**INPUT DATA:**
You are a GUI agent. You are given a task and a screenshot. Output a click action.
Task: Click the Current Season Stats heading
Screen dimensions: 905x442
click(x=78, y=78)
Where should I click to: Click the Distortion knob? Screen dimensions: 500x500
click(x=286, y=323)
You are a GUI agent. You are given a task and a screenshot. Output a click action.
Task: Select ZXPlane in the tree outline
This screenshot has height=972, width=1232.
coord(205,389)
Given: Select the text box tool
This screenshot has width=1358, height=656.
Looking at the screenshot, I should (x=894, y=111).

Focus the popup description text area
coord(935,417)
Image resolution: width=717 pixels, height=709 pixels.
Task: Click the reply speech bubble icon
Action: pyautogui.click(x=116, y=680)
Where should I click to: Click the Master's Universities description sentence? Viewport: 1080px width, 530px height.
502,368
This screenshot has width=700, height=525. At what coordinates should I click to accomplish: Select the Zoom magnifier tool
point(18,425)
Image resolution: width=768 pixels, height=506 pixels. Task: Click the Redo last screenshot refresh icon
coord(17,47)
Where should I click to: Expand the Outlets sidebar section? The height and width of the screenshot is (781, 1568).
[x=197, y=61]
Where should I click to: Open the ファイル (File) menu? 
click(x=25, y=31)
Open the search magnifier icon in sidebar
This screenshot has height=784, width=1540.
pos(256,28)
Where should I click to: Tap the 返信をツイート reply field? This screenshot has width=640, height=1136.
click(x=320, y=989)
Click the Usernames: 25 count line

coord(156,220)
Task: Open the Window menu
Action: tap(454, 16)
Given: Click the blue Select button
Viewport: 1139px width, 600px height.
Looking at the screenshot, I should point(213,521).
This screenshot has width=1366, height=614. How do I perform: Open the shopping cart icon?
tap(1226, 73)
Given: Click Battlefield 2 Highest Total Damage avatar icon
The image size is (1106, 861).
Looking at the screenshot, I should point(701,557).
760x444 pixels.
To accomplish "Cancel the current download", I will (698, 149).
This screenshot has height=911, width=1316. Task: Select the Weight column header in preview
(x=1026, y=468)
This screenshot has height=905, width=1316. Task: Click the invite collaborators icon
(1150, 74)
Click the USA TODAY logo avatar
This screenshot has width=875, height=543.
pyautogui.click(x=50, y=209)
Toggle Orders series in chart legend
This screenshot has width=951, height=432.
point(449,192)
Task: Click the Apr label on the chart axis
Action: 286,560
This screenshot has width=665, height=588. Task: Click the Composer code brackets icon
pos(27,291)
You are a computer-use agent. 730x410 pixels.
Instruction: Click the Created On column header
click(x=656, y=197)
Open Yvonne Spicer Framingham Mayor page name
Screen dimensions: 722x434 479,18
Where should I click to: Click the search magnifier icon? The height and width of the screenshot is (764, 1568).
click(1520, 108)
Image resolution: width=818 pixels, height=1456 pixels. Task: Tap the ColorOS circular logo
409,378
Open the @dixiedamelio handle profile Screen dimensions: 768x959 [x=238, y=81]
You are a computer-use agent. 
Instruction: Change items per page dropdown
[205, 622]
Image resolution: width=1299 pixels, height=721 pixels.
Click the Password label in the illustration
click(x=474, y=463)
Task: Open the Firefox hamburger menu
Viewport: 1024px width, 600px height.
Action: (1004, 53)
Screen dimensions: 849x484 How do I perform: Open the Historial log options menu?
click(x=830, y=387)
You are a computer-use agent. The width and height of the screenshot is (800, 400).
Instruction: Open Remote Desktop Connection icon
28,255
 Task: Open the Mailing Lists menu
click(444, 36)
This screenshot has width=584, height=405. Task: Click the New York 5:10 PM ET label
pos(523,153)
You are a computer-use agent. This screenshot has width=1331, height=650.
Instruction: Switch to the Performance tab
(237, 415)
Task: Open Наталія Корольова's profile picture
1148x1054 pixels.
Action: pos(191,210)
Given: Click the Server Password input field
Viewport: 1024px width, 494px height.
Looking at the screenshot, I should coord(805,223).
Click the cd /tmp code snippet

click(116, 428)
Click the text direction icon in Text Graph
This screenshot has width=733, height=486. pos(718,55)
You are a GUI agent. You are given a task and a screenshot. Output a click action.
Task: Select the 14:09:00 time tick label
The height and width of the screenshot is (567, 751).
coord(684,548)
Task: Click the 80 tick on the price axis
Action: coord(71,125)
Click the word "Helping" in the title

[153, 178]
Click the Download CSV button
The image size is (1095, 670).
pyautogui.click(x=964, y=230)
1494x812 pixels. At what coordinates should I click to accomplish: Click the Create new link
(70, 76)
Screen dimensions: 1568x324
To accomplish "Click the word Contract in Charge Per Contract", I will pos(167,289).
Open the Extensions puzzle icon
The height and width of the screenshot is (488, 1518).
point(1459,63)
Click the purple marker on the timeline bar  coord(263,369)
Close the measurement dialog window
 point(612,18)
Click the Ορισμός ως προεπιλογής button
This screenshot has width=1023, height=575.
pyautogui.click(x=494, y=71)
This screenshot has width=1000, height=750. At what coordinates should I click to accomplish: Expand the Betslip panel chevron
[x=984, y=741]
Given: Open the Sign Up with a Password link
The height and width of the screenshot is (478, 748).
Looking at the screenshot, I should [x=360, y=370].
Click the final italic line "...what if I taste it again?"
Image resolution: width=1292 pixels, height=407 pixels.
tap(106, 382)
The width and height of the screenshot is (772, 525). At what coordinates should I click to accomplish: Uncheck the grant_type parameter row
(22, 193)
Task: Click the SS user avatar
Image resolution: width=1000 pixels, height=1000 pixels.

**WORK REQUEST:** Give the count, and only the count, of lines in these records that hold the string "agent".

**EXERCISE SOLUTION:** 7